Winning and Whining

Spotted: 11/23/2016
Creator: Unknown

I almost shared this one until I noticed the glaring error. What native speaker of English says, “What’s the different in X and Y?” The answer is “none.” None native English speakers say that.

So here’s one that makes sense:

winning-and-whining-fixed

 

Paid to Protest

Spotted: 11/15/2016
Creator: Unknown

There isn’t much to say about this except random capitalization is annoying. Also, sentence-ending punctuation isn’t a bad thing—especially when you have two perfectly good sentences to end.

Make America Grammar Again! Use this version instead:

paidtoprotest-fixed

Halloween Candy

Spotted: 11/1/2016
Creator: Kitchen Fun With [sic] My 3 [sic] Sons

I love SomeEcards. They’re funny and retro and snarky all at the same time. For some reason, the site decided to allow users to create their own cards, and that means that people who are borderline illiterate get to muddy up the SomeEcards brand with poorly executed captions. As Kurt Vonnegut would say: And so it goes.

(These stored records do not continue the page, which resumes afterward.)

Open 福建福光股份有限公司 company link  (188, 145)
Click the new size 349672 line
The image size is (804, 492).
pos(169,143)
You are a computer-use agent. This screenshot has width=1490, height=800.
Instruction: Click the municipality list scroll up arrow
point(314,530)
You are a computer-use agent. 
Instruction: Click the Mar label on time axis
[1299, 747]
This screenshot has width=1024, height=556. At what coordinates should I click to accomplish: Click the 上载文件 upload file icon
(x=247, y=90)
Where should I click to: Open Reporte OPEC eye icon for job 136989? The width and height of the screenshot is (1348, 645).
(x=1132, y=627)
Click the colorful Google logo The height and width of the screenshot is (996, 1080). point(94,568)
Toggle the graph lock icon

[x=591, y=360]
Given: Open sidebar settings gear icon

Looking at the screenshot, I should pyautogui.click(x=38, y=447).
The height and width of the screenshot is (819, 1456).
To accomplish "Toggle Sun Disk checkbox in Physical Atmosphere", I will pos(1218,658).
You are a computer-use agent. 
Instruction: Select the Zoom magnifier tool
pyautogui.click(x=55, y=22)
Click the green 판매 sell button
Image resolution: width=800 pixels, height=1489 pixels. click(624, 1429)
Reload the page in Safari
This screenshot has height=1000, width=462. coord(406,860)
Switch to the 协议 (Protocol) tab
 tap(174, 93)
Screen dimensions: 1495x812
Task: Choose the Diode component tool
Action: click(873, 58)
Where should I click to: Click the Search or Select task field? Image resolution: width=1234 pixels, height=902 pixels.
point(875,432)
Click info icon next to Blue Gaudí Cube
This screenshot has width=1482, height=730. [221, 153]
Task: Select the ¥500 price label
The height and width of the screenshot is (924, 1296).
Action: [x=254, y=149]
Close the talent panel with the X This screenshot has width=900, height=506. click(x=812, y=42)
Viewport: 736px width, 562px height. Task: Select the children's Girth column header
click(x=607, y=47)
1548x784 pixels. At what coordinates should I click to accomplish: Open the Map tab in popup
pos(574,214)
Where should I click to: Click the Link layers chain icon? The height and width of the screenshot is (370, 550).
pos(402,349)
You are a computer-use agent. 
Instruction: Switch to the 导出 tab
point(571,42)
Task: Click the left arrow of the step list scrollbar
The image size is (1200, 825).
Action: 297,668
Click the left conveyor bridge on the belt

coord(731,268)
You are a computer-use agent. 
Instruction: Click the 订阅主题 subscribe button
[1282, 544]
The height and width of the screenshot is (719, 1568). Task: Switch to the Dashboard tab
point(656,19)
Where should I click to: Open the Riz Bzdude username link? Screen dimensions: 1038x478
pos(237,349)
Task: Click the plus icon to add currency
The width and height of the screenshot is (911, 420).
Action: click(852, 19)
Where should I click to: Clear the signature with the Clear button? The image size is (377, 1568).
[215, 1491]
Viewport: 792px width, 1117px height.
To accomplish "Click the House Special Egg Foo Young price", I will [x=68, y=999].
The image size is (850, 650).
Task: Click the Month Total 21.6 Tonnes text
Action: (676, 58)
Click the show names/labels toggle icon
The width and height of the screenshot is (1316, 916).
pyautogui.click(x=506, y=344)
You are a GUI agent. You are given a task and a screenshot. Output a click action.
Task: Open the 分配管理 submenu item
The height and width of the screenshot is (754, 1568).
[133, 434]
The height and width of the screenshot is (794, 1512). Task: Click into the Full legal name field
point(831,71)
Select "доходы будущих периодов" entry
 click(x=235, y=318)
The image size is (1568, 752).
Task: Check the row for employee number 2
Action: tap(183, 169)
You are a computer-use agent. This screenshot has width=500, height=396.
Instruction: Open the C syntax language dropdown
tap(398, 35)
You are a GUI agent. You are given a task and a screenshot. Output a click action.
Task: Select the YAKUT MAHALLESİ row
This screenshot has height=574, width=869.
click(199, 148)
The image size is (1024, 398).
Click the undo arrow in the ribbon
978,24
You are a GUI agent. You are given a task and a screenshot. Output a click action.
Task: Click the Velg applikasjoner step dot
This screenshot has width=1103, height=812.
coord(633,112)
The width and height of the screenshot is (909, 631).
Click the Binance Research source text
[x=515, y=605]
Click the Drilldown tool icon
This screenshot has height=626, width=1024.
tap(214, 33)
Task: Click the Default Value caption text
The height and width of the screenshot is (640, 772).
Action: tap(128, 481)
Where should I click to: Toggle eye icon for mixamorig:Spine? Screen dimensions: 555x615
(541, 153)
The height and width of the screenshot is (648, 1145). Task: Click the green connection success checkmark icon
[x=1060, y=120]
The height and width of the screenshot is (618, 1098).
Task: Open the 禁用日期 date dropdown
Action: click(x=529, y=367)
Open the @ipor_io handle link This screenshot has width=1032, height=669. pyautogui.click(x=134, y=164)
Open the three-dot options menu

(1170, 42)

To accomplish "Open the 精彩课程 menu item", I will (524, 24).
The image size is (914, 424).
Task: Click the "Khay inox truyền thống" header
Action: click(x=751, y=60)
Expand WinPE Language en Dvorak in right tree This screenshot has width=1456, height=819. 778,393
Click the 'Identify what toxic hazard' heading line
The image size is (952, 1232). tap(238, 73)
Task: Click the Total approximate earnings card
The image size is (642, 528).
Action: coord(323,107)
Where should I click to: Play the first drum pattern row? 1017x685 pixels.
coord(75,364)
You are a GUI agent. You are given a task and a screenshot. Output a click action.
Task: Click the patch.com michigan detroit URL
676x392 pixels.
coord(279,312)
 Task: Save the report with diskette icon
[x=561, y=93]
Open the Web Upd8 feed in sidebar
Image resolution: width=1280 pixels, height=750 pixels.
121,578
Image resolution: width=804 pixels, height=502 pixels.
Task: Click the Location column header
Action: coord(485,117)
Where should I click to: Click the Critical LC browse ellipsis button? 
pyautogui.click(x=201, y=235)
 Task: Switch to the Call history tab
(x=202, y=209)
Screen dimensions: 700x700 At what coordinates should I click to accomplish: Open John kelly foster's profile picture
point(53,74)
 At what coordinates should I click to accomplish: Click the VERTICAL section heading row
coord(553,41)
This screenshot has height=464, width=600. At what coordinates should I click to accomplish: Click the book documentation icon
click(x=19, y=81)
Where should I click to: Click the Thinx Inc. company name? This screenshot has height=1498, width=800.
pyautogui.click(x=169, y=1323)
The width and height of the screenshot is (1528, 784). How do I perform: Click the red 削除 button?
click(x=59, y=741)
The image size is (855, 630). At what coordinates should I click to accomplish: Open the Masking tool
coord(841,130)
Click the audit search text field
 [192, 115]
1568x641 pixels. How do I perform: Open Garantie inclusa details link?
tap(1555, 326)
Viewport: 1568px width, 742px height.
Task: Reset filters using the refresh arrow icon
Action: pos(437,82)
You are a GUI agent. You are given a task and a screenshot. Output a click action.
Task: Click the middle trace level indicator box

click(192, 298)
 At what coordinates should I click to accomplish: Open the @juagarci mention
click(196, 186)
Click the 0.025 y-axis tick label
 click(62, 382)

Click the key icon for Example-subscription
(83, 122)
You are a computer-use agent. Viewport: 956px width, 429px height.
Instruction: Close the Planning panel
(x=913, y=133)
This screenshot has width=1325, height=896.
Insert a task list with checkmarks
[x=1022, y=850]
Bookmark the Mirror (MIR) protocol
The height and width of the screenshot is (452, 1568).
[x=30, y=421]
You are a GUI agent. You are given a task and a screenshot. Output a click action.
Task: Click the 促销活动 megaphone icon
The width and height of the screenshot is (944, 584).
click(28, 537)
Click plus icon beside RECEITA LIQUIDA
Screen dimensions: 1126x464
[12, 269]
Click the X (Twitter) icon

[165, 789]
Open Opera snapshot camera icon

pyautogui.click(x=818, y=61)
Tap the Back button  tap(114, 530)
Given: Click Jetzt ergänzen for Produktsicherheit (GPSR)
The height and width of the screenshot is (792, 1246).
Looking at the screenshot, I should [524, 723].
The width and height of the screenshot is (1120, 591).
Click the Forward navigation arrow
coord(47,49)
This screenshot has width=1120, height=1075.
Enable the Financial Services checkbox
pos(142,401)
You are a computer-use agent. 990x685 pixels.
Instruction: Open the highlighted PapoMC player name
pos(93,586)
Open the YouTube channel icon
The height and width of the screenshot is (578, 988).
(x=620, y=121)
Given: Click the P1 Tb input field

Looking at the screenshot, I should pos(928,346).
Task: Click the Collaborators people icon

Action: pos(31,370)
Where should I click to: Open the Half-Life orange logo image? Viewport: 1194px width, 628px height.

I don’t have a lot of time today, since it’s the kickoff for NaNoWriMo. So I’ll just make a simple list of problems I see here:

  1. If the numeral 1 of the font you’re using is indistinguishable from an upper-case I or a lower-case l, use superscript for the st or nd or rd. It makes things easier to read.
  2. If you’re creating an appositive like this, where you have a noun phrase followed by a second noun phrase that describes or defines the first, you need some kind of punctuation. I used a colon (which acts kind of like a miniature equals sign) but you could’ve used an em-dash as well.
  3. The Candy belongs to the Kids. An apostrophe here is not optional.
  4. No matter what style guide you prefer, if you’re using word caps (as opposed to sentence caps) you don’t capitalize a two-letter preposition like in.
  5. Double exclamation points are just wrong, wrong, wrong!!!